#### Set task:
Put the records below into a numbered list, one line per item, with blank lines left out.

#### Provided material:
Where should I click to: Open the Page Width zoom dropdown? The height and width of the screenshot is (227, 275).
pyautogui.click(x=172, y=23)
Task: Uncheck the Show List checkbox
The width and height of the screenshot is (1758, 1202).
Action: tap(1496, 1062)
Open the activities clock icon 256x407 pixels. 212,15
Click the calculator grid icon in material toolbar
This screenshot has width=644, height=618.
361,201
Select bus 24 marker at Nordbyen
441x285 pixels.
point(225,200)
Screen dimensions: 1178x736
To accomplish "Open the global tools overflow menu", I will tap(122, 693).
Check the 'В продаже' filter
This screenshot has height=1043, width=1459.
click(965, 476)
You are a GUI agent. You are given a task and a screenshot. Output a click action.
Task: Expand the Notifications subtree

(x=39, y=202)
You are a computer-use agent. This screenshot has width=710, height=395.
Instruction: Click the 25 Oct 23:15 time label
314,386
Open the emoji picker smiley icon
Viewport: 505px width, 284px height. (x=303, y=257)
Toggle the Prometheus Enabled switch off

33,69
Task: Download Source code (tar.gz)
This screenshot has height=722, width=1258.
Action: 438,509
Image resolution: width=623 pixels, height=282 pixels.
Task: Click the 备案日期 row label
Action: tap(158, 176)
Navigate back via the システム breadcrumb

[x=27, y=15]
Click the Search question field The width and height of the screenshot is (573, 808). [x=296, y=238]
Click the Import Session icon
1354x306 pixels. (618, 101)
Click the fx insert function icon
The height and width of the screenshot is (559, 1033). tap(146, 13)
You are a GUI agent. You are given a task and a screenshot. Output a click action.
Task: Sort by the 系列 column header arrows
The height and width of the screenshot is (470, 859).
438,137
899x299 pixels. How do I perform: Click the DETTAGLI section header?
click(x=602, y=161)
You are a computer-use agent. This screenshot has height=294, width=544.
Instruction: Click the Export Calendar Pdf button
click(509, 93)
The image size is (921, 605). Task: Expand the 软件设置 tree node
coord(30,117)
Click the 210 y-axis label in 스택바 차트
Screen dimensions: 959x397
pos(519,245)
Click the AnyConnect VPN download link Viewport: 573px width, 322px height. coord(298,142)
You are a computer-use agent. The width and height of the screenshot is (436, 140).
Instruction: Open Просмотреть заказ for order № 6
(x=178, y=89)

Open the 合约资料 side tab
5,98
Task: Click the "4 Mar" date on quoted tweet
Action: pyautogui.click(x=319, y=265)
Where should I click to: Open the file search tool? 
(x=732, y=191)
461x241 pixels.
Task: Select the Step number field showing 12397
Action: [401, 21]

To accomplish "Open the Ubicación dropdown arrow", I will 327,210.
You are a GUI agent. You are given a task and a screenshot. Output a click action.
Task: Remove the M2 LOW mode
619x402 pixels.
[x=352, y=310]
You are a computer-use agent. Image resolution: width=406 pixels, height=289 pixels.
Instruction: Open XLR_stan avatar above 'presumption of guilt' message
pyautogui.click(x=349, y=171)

#### Task answer:
1. Where should I click to: Open the Page Width zoom dropdown? The height and width of the screenshot is (227, 275).
2. pyautogui.click(x=172, y=23)
3. Task: Uncheck the Show List checkbox
4. The width and height of the screenshot is (1758, 1202).
5. Action: tap(1496, 1062)
6. Open the activities clock icon 256x407 pixels. 212,15
7. Click the calculator grid icon in material toolbar
8. This screenshot has width=644, height=618.
9. 361,201
10. Select bus 24 marker at Nordbyen
11. 441x285 pixels.
12. point(225,200)
13. Screen dimensions: 1178x736
14. To accomplish "Open the global tools overflow menu", I will tap(122, 693).
15. Check the 'В продаже' filter
16. This screenshot has height=1043, width=1459.
17. click(965, 476)
18. You are a GUI agent. You are given a task and a screenshot. Output a click action.
19. Task: Expand the Notifications subtree
20. (x=39, y=202)
21. You are a computer-use agent. This screenshot has width=710, height=395.
22. Instruction: Click the 25 Oct 23:15 time label
23. 314,386
24. Open the emoji picker smiley icon
25. Viewport: 505px width, 284px height. (x=303, y=257)
26. Toggle the Prometheus Enabled switch off
27. 33,69
28. Task: Download Source code (tar.gz)
29. This screenshot has height=722, width=1258.
30. Action: 438,509
31. Image resolution: width=623 pixels, height=282 pixels.
32. Task: Click the 备案日期 row label
33. Action: tap(158, 176)
34. Navigate back via the システム breadcrumb
35. [x=27, y=15]
36. Click the Search question field The width and height of the screenshot is (573, 808). [x=296, y=238]
37. Click the Import Session icon
38. 1354x306 pixels. (618, 101)
39. Click the fx insert function icon
40. The height and width of the screenshot is (559, 1033). tap(146, 13)
41. You are a GUI agent. You are given a task and a screenshot. Output a click action.
42. Task: Sort by the 系列 column header arrows
43. The height and width of the screenshot is (470, 859).
44. 438,137
45. 899x299 pixels. How do I perform: Click the DETTAGLI section header?
46. click(x=602, y=161)
47. You are a computer-use agent. This screenshot has height=294, width=544.
48. Instruction: Click the Export Calendar Pdf button
49. click(509, 93)
50. The image size is (921, 605). Task: Expand the 软件设置 tree node
51. coord(30,117)
52. Click the 210 y-axis label in 스택바 차트
53. Screen dimensions: 959x397
54. pos(519,245)
55. Click the AnyConnect VPN download link Viewport: 573px width, 322px height. coord(298,142)
56. You are a computer-use agent. The width and height of the screenshot is (436, 140).
57. Instruction: Open Просмотреть заказ for order № 6
58. (x=178, y=89)
59. Open the 合约资料 side tab
60. 5,98
61. Task: Click the "4 Mar" date on quoted tweet
62. Action: pyautogui.click(x=319, y=265)
63. Where should I click to: Open the file search tool? 
64. (x=732, y=191)
65. 461x241 pixels.
66. Task: Select the Step number field showing 12397
67. Action: [401, 21]
68. To accomplish "Open the Ubicación dropdown arrow", I will 327,210.
69. You are a GUI agent. You are given a task and a screenshot. Output a click action.
70. Task: Remove the M2 LOW mode
71. 619x402 pixels.
72. [x=352, y=310]
73. You are a computer-use agent. Image resolution: width=406 pixels, height=289 pixels.
74. Instruction: Open XLR_stan avatar above 'presumption of guilt' message
75. pyautogui.click(x=349, y=171)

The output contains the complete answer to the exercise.